W niniejszym tekście skupiam się na analizie Dziadów części II i IV, jako że przede wszystkim interesują mnie problemy duchowości i moralności. Część III to tekst wart osobnego opracowania.

Że nie ma sprawiedliwości na świecie – tego nie wymyślił Mickiewicz. Że dzieje ludzkie przewrotnie się plotą – tego także nie. A jednak Dziady, koturnowo interpretowane na lekcjach polskiego, budzące w uczniach niechęć jako „takie coś patriotyczne” [autentyczna odpowiedź kolegi z elitarnego liceum], zaiste przewrotne są w swojej przewrotności.
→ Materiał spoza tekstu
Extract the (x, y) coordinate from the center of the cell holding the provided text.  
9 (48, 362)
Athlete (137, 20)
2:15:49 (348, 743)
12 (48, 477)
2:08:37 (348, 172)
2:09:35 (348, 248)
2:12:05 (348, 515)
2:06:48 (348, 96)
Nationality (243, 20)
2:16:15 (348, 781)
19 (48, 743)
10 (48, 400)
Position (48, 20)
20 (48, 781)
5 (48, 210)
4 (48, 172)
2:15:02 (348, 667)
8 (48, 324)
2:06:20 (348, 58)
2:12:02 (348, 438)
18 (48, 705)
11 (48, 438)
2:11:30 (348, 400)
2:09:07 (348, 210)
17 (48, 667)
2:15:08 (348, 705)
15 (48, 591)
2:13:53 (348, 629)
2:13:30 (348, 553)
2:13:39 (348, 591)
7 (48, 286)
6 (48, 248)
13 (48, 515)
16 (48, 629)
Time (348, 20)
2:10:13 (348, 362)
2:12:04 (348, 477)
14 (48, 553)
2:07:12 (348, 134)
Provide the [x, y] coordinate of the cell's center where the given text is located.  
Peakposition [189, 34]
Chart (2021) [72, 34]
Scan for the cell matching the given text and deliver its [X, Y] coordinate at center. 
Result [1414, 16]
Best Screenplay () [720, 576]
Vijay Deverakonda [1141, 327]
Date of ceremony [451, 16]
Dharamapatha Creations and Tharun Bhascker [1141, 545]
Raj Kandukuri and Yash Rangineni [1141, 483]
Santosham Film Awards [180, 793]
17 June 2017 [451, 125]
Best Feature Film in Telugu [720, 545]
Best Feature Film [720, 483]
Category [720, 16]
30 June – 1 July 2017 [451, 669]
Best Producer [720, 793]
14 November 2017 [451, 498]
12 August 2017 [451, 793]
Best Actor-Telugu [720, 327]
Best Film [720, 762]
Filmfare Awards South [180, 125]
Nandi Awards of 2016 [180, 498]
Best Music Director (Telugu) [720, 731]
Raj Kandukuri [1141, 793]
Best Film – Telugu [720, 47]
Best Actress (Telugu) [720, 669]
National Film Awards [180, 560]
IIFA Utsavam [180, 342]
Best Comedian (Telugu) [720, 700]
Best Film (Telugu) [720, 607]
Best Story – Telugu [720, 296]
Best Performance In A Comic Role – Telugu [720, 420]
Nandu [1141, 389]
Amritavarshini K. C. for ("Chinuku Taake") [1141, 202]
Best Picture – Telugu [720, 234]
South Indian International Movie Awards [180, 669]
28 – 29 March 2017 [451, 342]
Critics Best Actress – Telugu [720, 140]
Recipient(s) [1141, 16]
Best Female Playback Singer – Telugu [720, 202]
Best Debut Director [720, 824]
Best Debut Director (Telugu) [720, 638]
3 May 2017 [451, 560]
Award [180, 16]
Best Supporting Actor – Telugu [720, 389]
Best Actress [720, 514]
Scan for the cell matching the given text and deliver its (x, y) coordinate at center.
Często postrzegane jako wyraz narodowego moralizatorstwa, przy uważnej, krytycznej lekturze dają obraz moralności raczej niezgody z tym, czego można byłoby się spodziewać. A gdzie humor w Dziadach? Odrzućmy wyniesione ze szkoły uprzedzenia, przeczytajmy Dziady na nowo, a i humor znajdziemy. Że nie zawsze, że niekoniecznie zamierzony przez Mickiewicza? A cóż to przeszkadza, dziś – 200 lat później? Aby przeczytać Dziady (czy jakikolwiek inny tekst) na nowo, musimy zapomnieć o dociekaniu, cóż poeta chciał, a czego nie chciał nam powiedzieć. Ważne, co powiedział.

Zostawmy na razie Upiora (wrócimy do niego), zacznijmy od Dziadów części II, wejdźmy do kaplicy, gdzie Guślarz z ludem przygotowują się do pogańskiego obrzędu. Właśnie – obrzęd jest pogański, choć odbywa się w imię Boga (zapamiętajmy). Guślarz, choć bluźni, wzywając pokutujące dusze i rozmawiając z nimi, pomagając zakończyć karę plącze Boże wyroki, to jednocześnie znakiem krzyża opędza się od mar. Widma – z jednym wyjątkiem – akceptują jego władzę, zarówno przyzywania, pomocy jak i odsyłania, a więc, być może, same także przewrotnymi rządzą się prawami, na pół chrześcijańskimi, na pół pogańskimi.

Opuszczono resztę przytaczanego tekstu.